Several states and localities made moves to award large and long-awaited contracts. The city of Dallas chose RCC Consultants as its P25 Compliant Radio System Consultant, though contract negotiations are still underway and a final value is yet to be determined. Arlington, Va. awarded a contract to Deltawrx for a Computer-Aided Dispatch/Records Management/Comprehensive Integrated Justice System Consultant. It is likely that additional follow-up solicitations will be released for both of these projects in 2012 once the consultants have completed their studies and recommendations. 

Another large project awarded was for the Washington State Patrol’s Statewide Public Safety Radio Equipment project. The Washington Department of Enterprise Services released an announcement on November 8 stating the intent to sole-source this project to Motorola Solutions. Several other jurisdictions also focused on radio systems in November, including the state of Nevada, which has projected releasing a solicitation for a 700MHz Broadband Network in the first quarter of 2012, and Warren County, Ohio, which released a request for proposals (RFP) for its own radio system. A contract is expected to be awarded in this month. 

Surveillance projects were also popular last month, as exhibited by the word’s prominence in the word cloud.  These systems were primarily in the form of closed-circuit television (CCTV) monitoring systems, though also in the form of red-light monitoring cameras. Washington County, Minn., contracted with Paulson and Clark to consult on which components need to be replaced in the Law Enforcement Center’s current CCTV system and help the county develop specifications for a future solicitation. New Smyrna Beach, Fla. recently purchased nine surveillance cameras to be installed throughout the city through the use of a federal grant provided to the police department. The city hopes to expand the project once funding is secured and the current cameras have been up and running long enough to determine if there are any repairs needed. 

Along with surveillance opportunities, there has been a slow increase in the use of analytics software by public safety agencies nationwide, as covered by Sr. Analyst Jeff Webster in his blog on predictive policing trends. Police, sheriffs and other departments use this software to help them determine which areas oflocalities historically have the highest crime rates so that a department can target its resources in those areas, be it through increased officer presence or a camera-based surveillance system. Both the Texas Department of Public Safety and the city of Chicago released requests for information (RFIs) for crime analytics software in November. While the release of an RFI doesn’t obligate a department to pursue a project in the future, it shows serious interest in improving the ability to predict where crimes are likely to take place in an effort to prevent them. 

Analyst’s Take:

Overall, there were only a few JPS hot topics in November. The primary focus of justice and public safety institutions over the past few months has involved next generation 911 and radio system upgrade projects, which were fairly absent last month; or in the case of radio systems, involved awarding and moving to close certain aspects of the projects. This is likely due to the fact that as the narrowbanding deadline of January 1, 2013, approaches, many localities have already purchased any required new systems and equipment and have switched their focus to ensuring these new systems work effectively and cover all of the required areas.

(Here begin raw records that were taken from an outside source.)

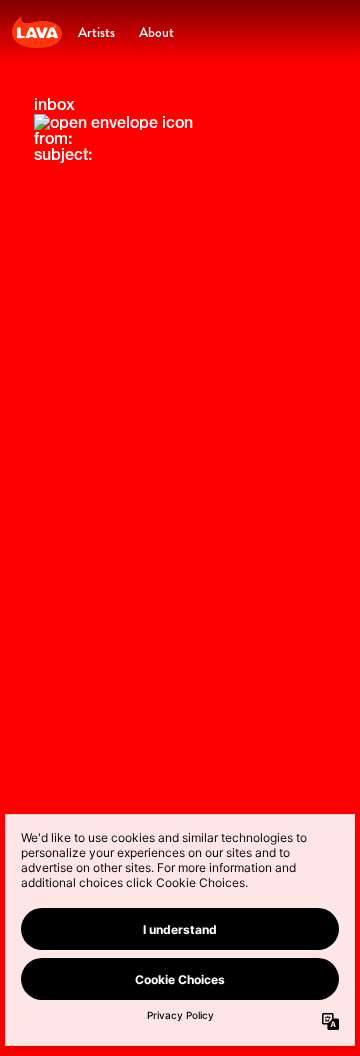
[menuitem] (96, 32)
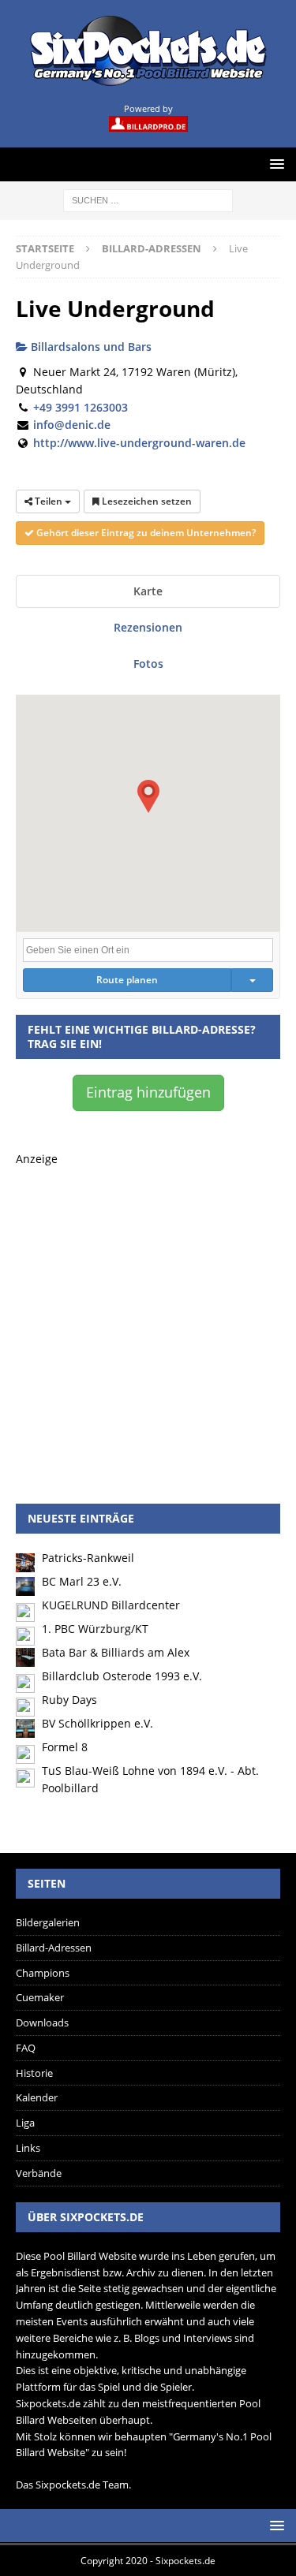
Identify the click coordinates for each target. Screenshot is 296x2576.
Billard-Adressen (54, 1947)
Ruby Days (69, 1699)
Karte (148, 590)
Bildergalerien (48, 1922)
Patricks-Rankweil (88, 1557)
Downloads (42, 2022)
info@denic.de (72, 424)
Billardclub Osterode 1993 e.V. (122, 1675)
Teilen (48, 501)
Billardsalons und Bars (90, 346)
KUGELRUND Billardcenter (111, 1604)
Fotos (148, 663)
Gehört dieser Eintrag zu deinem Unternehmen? (145, 532)
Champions (42, 1973)
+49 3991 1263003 (80, 407)
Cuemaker (40, 1997)
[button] (148, 796)
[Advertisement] (148, 1316)
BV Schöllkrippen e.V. (97, 1723)
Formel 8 (65, 1746)
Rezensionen (148, 627)
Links (28, 2148)
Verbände (39, 2173)
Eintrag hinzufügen (148, 1092)
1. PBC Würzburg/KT (95, 1628)
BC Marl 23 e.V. (82, 1581)
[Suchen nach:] (148, 199)
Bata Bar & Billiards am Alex (115, 1652)
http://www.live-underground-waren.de (139, 442)
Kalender (37, 2097)
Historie (34, 2073)
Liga (25, 2123)
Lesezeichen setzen (145, 501)
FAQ (26, 2048)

While it is too soon to determine if the increased number of localities expressing interest in predictive policing and analytics software (and the related increase in surveillance equipment) will be a sustained trend, it is certainly worth keeping an eye on. As police departments begin to receive better information on where certain types of crimes take place, vendors should pay close attention to where the data and information gathered through this process is posted and begin to sift through it as quickly as possible. This data will likely contain numerous opportunities, and if vendors can approach a police department with a solution before the department has fully realized the problem, they are likely to substantially increase their overall business.